**WHAT YOU SHOULD DO**
Please recast the lines below as a numbered list, leaving out any blank lines.
=== DATA FOR THIS TASK ===
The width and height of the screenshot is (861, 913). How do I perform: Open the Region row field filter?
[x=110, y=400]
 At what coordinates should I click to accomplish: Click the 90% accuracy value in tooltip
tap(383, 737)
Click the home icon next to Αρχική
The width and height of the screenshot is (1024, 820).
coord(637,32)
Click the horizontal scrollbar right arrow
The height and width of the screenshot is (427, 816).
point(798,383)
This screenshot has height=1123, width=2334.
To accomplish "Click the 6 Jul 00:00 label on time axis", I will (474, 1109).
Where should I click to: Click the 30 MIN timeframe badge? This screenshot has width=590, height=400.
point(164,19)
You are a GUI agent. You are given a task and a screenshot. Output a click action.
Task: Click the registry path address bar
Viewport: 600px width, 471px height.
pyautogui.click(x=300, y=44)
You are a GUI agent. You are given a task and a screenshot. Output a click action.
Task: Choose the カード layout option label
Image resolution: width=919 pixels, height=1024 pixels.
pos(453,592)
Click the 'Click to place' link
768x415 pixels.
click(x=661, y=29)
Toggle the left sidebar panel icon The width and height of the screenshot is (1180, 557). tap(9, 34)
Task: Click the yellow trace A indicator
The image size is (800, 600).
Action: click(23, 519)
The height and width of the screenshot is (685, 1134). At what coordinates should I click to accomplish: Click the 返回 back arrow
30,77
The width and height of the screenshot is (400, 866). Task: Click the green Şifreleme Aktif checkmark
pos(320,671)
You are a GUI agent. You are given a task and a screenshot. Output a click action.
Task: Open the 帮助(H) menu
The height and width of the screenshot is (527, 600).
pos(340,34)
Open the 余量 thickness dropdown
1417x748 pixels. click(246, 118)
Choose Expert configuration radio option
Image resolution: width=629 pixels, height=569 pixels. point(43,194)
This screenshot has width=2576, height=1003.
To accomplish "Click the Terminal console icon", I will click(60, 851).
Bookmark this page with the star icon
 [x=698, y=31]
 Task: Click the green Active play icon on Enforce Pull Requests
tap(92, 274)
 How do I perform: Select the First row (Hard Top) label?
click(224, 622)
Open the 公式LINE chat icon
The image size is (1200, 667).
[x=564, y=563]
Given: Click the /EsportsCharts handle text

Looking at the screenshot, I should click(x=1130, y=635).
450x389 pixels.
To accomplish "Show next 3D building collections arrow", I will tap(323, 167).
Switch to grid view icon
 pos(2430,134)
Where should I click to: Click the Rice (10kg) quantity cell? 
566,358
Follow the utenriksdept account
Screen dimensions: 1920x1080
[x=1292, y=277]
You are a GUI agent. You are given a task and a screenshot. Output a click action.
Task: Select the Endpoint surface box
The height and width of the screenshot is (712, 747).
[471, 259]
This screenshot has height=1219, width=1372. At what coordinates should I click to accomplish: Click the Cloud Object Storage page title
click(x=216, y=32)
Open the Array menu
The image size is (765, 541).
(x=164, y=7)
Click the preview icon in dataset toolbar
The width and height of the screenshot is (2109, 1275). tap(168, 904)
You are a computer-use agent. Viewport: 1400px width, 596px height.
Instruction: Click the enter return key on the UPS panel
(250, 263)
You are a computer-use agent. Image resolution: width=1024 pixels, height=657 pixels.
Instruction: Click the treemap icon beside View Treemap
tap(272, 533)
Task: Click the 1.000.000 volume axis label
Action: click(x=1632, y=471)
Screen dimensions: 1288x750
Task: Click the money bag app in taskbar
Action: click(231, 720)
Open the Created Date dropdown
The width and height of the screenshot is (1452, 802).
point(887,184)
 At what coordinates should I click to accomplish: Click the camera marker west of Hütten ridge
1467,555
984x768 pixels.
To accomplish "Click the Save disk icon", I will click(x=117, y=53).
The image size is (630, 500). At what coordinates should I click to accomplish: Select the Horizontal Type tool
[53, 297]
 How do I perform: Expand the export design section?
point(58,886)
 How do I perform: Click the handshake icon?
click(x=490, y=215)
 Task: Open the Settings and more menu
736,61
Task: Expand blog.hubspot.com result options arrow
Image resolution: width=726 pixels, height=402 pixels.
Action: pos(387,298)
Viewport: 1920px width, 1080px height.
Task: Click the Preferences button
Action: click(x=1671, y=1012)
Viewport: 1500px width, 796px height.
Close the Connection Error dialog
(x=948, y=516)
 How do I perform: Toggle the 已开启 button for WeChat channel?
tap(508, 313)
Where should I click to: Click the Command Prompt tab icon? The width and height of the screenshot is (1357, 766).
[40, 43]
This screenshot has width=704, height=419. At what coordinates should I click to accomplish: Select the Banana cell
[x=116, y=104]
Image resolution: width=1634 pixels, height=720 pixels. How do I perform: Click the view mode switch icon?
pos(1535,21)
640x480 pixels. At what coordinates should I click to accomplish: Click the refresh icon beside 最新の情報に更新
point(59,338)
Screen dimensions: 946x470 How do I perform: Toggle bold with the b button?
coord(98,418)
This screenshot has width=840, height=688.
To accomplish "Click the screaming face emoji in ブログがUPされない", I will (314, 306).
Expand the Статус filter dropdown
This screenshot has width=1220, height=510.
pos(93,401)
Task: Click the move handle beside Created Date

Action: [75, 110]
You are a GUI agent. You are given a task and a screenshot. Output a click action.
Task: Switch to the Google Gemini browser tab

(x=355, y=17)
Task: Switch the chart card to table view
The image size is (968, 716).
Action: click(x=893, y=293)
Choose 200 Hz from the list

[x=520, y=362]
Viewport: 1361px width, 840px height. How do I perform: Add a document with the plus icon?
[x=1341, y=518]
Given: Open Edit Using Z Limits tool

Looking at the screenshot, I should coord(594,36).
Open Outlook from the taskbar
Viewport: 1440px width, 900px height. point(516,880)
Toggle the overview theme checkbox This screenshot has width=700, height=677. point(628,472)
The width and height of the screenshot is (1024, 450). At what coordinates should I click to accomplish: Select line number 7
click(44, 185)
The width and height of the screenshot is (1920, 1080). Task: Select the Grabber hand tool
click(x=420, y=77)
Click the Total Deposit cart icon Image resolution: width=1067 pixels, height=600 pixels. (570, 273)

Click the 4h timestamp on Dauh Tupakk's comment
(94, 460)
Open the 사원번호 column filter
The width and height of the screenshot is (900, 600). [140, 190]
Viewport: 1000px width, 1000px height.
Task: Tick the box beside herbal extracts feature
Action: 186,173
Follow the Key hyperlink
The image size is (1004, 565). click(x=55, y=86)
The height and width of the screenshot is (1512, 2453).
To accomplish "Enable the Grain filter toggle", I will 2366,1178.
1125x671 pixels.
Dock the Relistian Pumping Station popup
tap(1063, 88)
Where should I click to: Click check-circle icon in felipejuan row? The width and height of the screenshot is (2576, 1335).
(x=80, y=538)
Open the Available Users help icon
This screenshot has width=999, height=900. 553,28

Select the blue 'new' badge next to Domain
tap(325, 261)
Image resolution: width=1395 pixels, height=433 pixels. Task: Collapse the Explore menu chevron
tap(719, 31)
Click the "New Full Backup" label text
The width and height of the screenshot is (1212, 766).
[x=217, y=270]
===
**ANSWER TO THE EXERCISE**
1. The width and height of the screenshot is (861, 913). How do I perform: Open the Region row field filter?
2. [x=110, y=400]
3.  At what coordinates should I click to accomplish: Click the 90% accuracy value in tooltip
4. tap(383, 737)
5. Click the home icon next to Αρχική
6. The width and height of the screenshot is (1024, 820).
7. coord(637,32)
8. Click the horizontal scrollbar right arrow
9. The height and width of the screenshot is (427, 816).
10. point(798,383)
11. This screenshot has height=1123, width=2334.
12. To accomplish "Click the 6 Jul 00:00 label on time axis", I will (474, 1109).
13. Where should I click to: Click the 30 MIN timeframe badge? This screenshot has width=590, height=400.
14. point(164,19)
15. You are a GUI agent. You are given a task and a screenshot. Output a click action.
16. Task: Click the registry path address bar
17. Viewport: 600px width, 471px height.
18. pyautogui.click(x=300, y=44)
19. You are a GUI agent. You are given a task and a screenshot. Output a click action.
20. Task: Choose the カード layout option label
21. Image resolution: width=919 pixels, height=1024 pixels.
22. pos(453,592)
23. Click the 'Click to place' link
24. 768x415 pixels.
25. click(x=661, y=29)
26. Toggle the left sidebar panel icon The width and height of the screenshot is (1180, 557). tap(9, 34)
27. Task: Click the yellow trace A indicator
28. The image size is (800, 600).
29. Action: click(23, 519)
30. The height and width of the screenshot is (685, 1134). At what coordinates should I click to accomplish: Click the 返回 back arrow
31. 30,77
32. The width and height of the screenshot is (400, 866). Task: Click the green Şifreleme Aktif checkmark
33. pos(320,671)
34. You are a GUI agent. You are given a task and a screenshot. Output a click action.
35. Task: Open the 帮助(H) menu
36. The height and width of the screenshot is (527, 600).
37. pos(340,34)
38. Open the 余量 thickness dropdown
39. 1417x748 pixels. click(246, 118)
40. Choose Expert configuration radio option
41. Image resolution: width=629 pixels, height=569 pixels. point(43,194)
42. This screenshot has width=2576, height=1003.
43. To accomplish "Click the Terminal console icon", I will click(60, 851).
44. Bookmark this page with the star icon
45.  [x=698, y=31]
46.  Task: Click the green Active play icon on Enforce Pull Requests
47. tap(92, 274)
48.  How do I perform: Select the First row (Hard Top) label?
49. click(224, 622)
50. Open the 公式LINE chat icon
51. The image size is (1200, 667).
52. [x=564, y=563]
53. Given: Click the /EsportsCharts handle text
54. Looking at the screenshot, I should click(x=1130, y=635).
55. 450x389 pixels.
56. To accomplish "Show next 3D building collections arrow", I will tap(323, 167).
57. Switch to grid view icon
58.  pos(2430,134)
59. Where should I click to: Click the Rice (10kg) quantity cell? 
60. 566,358
61. Follow the utenriksdept account
62. Screen dimensions: 1920x1080
63. [x=1292, y=277]
64. You are a GUI agent. You are given a task and a screenshot. Output a click action.
65. Task: Select the Endpoint surface box
66. The height and width of the screenshot is (712, 747).
67. [471, 259]
68. This screenshot has height=1219, width=1372. At what coordinates should I click to accomplish: Click the Cloud Object Storage page title
69. click(x=216, y=32)
70. Open the Array menu
71. The image size is (765, 541).
72. (x=164, y=7)
73. Click the preview icon in dataset toolbar
74. The width and height of the screenshot is (2109, 1275). tap(168, 904)
75. You are a computer-use agent. Viewport: 1400px width, 596px height.
76. Instruction: Click the enter return key on the UPS panel
77. (250, 263)
78. You are a computer-use agent. Image resolution: width=1024 pixels, height=657 pixels.
79. Instruction: Click the treemap icon beside View Treemap
80. tap(272, 533)
81. Task: Click the 1.000.000 volume axis label
82. Action: click(x=1632, y=471)
83. Screen dimensions: 1288x750
84. Task: Click the money bag app in taskbar
85. Action: click(231, 720)
86. Open the Created Date dropdown
87. The width and height of the screenshot is (1452, 802).
88. point(887,184)
89.  At what coordinates should I click to accomplish: Click the camera marker west of Hütten ridge
90. 1467,555
91. 984x768 pixels.
92. To accomplish "Click the Save disk icon", I will click(x=117, y=53).
93. The image size is (630, 500). At what coordinates should I click to accomplish: Select the Horizontal Type tool
94. [53, 297]
95.  How do I perform: Expand the export design section?
96. point(58,886)
97.  How do I perform: Click the handshake icon?
98. click(x=490, y=215)
99.  Task: Open the Settings and more menu
100. 736,61
101. Task: Expand blog.hubspot.com result options arrow
102. Image resolution: width=726 pixels, height=402 pixels.
103. Action: pos(387,298)
104. Viewport: 1920px width, 1080px height.
105. Task: Click the Preferences button
106. Action: click(x=1671, y=1012)
107. Viewport: 1500px width, 796px height.
108. Close the Connection Error dialog
109. (x=948, y=516)
110.  How do I perform: Toggle the 已开启 button for WeChat channel?
111. tap(508, 313)
112. Where should I click to: Click the Command Prompt tab icon? The width and height of the screenshot is (1357, 766).
113. [40, 43]
114. This screenshot has width=704, height=419. At what coordinates should I click to accomplish: Select the Banana cell
115. [x=116, y=104]
116. Image resolution: width=1634 pixels, height=720 pixels. How do I perform: Click the view mode switch icon?
117. pos(1535,21)
118. 640x480 pixels. At what coordinates should I click to accomplish: Click the refresh icon beside 最新の情報に更新
119. point(59,338)
120. Screen dimensions: 946x470 How do I perform: Toggle bold with the b button?
121. coord(98,418)
122. This screenshot has width=840, height=688.
123. To accomplish "Click the screaming face emoji in ブログがUPされない", I will (314, 306).
124. Expand the Статус filter dropdown
125. This screenshot has width=1220, height=510.
126. pos(93,401)
127. Task: Click the move handle beside Created Date
128. Action: [75, 110]
129. You are a GUI agent. You are given a task and a screenshot. Output a click action.
130. Task: Switch to the Google Gemini browser tab
131. (x=355, y=17)
132. Task: Switch the chart card to table view
133. The image size is (968, 716).
134. Action: click(x=893, y=293)
135. Choose 200 Hz from the list
136. [x=520, y=362]
137. Viewport: 1361px width, 840px height. How do I perform: Add a document with the plus icon?
138. [x=1341, y=518]
139. Given: Open Edit Using Z Limits tool
140. Looking at the screenshot, I should coord(594,36).
141. Open Outlook from the taskbar
142. Viewport: 1440px width, 900px height. point(516,880)
143. Toggle the overview theme checkbox This screenshot has width=700, height=677. point(628,472)
144. The width and height of the screenshot is (1024, 450). At what coordinates should I click to accomplish: Select line number 7
145. click(44, 185)
146. The width and height of the screenshot is (1920, 1080). Task: Select the Grabber hand tool
147. click(x=420, y=77)
148. Click the Total Deposit cart icon Image resolution: width=1067 pixels, height=600 pixels. (570, 273)
149. Click the 4h timestamp on Dauh Tupakk's comment
150. (94, 460)
151. Open the 사원번호 column filter
152. The width and height of the screenshot is (900, 600). [140, 190]
153. Viewport: 1000px width, 1000px height.
154. Task: Tick the box beside herbal extracts feature
155. Action: 186,173
156. Follow the Key hyperlink
157. The image size is (1004, 565). click(x=55, y=86)
158. The height and width of the screenshot is (1512, 2453).
159. To accomplish "Enable the Grain filter toggle", I will 2366,1178.
160. 1125x671 pixels.
161. Dock the Relistian Pumping Station popup
162. tap(1063, 88)
163. Where should I click to: Click check-circle icon in felipejuan row? The width and height of the screenshot is (2576, 1335).
164. (x=80, y=538)
165. Open the Available Users help icon
166. This screenshot has width=999, height=900. 553,28
167. Select the blue 'new' badge next to Domain
168. tap(325, 261)
169. Image resolution: width=1395 pixels, height=433 pixels. Task: Collapse the Explore menu chevron
170. tap(719, 31)
171. Click the "New Full Backup" label text
172. The width and height of the screenshot is (1212, 766).
173. [x=217, y=270]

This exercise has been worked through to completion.